## What to produce
Update the lines below by replacing every "At what coordinates should I click to accomplish" with "Where do I click to carry out", and leave everything else as it stands.

--------------------------------

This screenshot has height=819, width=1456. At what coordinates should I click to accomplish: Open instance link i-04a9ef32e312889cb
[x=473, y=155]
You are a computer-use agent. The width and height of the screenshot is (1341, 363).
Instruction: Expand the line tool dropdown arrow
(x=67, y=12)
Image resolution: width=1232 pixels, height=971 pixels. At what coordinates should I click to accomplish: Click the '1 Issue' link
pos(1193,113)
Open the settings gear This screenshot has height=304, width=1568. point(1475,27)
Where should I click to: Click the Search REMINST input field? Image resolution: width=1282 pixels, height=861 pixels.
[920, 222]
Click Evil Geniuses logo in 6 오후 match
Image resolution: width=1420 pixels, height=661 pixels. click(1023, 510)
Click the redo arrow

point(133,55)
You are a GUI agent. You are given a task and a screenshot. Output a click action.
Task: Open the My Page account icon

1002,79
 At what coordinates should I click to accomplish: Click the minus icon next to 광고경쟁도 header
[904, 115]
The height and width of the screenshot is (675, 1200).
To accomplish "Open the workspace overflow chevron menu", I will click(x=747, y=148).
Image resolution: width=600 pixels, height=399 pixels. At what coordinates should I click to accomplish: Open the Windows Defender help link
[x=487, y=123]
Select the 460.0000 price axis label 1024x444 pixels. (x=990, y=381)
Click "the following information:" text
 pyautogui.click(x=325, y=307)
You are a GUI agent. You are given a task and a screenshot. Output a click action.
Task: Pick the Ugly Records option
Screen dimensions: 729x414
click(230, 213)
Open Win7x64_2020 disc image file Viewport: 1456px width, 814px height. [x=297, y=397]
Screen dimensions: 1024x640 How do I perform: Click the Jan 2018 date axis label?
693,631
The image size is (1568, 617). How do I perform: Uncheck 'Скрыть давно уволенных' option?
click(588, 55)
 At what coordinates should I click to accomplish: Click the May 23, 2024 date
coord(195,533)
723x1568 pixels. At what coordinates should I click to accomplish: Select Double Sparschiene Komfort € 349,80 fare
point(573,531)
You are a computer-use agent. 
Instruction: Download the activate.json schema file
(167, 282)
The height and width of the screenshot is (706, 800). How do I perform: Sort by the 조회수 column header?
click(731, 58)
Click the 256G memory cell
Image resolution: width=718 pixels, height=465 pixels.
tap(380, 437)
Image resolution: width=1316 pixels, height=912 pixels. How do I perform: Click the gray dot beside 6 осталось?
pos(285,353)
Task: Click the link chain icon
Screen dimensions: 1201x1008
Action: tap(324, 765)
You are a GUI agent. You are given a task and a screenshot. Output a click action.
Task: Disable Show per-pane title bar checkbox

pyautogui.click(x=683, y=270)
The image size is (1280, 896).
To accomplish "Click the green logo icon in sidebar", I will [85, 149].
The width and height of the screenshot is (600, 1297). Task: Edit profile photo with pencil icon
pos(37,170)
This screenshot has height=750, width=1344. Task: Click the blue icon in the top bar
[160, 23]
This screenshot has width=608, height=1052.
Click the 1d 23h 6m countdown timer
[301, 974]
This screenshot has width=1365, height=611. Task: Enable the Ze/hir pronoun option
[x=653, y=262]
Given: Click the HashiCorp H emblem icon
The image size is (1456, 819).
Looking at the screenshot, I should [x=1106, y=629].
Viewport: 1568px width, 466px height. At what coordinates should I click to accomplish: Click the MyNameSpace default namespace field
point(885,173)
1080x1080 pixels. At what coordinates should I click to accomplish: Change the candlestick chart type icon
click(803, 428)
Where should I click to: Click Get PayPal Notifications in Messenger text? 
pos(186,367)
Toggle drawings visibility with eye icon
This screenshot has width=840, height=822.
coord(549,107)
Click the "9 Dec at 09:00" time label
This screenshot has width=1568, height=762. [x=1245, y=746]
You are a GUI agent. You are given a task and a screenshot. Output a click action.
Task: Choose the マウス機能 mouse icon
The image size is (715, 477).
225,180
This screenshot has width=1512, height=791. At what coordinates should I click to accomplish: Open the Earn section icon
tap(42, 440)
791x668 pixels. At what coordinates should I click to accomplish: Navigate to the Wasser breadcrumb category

--------------------------------

## Full answer
This screenshot has height=819, width=1456. Where do I click to carry out: Open instance link i-04a9ef32e312889cb
[x=473, y=155]
You are a computer-use agent. The width and height of the screenshot is (1341, 363).
Instruction: Expand the line tool dropdown arrow
(x=67, y=12)
Image resolution: width=1232 pixels, height=971 pixels. Where do I click to carry out: Click the '1 Issue' link
pos(1193,113)
Open the settings gear This screenshot has height=304, width=1568. point(1475,27)
Where should I click to: Click the Search REMINST input field? Image resolution: width=1282 pixels, height=861 pixels.
[920, 222]
Click Evil Geniuses logo in 6 오후 match
Image resolution: width=1420 pixels, height=661 pixels. click(1023, 510)
Click the redo arrow

point(133,55)
You are a GUI agent. You are given a task and a screenshot. Output a click action.
Task: Open the My Page account icon

1002,79
 Where do I click to carry out: Click the minus icon next to 광고경쟁도 header
[904, 115]
The height and width of the screenshot is (675, 1200).
To accomplish "Open the workspace overflow chevron menu", I will click(x=747, y=148).
Image resolution: width=600 pixels, height=399 pixels. Where do I click to carry out: Open the Windows Defender help link
[x=487, y=123]
Select the 460.0000 price axis label 1024x444 pixels. (x=990, y=381)
Click "the following information:" text
 pyautogui.click(x=325, y=307)
You are a GUI agent. You are given a task and a screenshot. Output a click action.
Task: Pick the Ugly Records option
Screen dimensions: 729x414
click(230, 213)
Open Win7x64_2020 disc image file Viewport: 1456px width, 814px height. [x=297, y=397]
Screen dimensions: 1024x640 How do I perform: Click the Jan 2018 date axis label?
693,631
The image size is (1568, 617). How do I perform: Uncheck 'Скрыть давно уволенных' option?
click(588, 55)
 Where do I click to carry out: Click the May 23, 2024 date
coord(195,533)
723x1568 pixels. Where do I click to carry out: Select Double Sparschiene Komfort € 349,80 fare
point(573,531)
You are a computer-use agent. 
Instruction: Download the activate.json schema file
(167, 282)
The height and width of the screenshot is (706, 800). How do I perform: Sort by the 조회수 column header?
click(731, 58)
Click the 256G memory cell
Image resolution: width=718 pixels, height=465 pixels.
tap(380, 437)
Image resolution: width=1316 pixels, height=912 pixels. How do I perform: Click the gray dot beside 6 осталось?
pos(285,353)
Task: Click the link chain icon
Screen dimensions: 1201x1008
Action: tap(324, 765)
You are a GUI agent. You are given a task and a screenshot. Output a click action.
Task: Disable Show per-pane title bar checkbox

pyautogui.click(x=683, y=270)
The image size is (1280, 896).
To accomplish "Click the green logo icon in sidebar", I will [85, 149].
The width and height of the screenshot is (600, 1297). Task: Edit profile photo with pencil icon
pos(37,170)
This screenshot has height=750, width=1344. Task: Click the blue icon in the top bar
[160, 23]
This screenshot has width=608, height=1052.
Click the 1d 23h 6m countdown timer
[301, 974]
This screenshot has width=1365, height=611. Task: Enable the Ze/hir pronoun option
[x=653, y=262]
Given: Click the HashiCorp H emblem icon
The image size is (1456, 819).
Looking at the screenshot, I should [x=1106, y=629].
Viewport: 1568px width, 466px height. Where do I click to carry out: Click the MyNameSpace default namespace field
point(885,173)
1080x1080 pixels. Where do I click to carry out: Change the candlestick chart type icon
click(803, 428)
Where should I click to: Click Get PayPal Notifications in Messenger text? 
pos(186,367)
Toggle drawings visibility with eye icon
This screenshot has width=840, height=822.
coord(549,107)
Click the "9 Dec at 09:00" time label
This screenshot has width=1568, height=762. [x=1245, y=746]
You are a GUI agent. You are given a task and a screenshot. Output a click action.
Task: Choose the マウス機能 mouse icon
The image size is (715, 477).
225,180
This screenshot has width=1512, height=791. Where do I click to carry out: Open the Earn section icon
tap(42, 440)
791x668 pixels. Where do I click to carry out: Navigate to the Wasser breadcrumb category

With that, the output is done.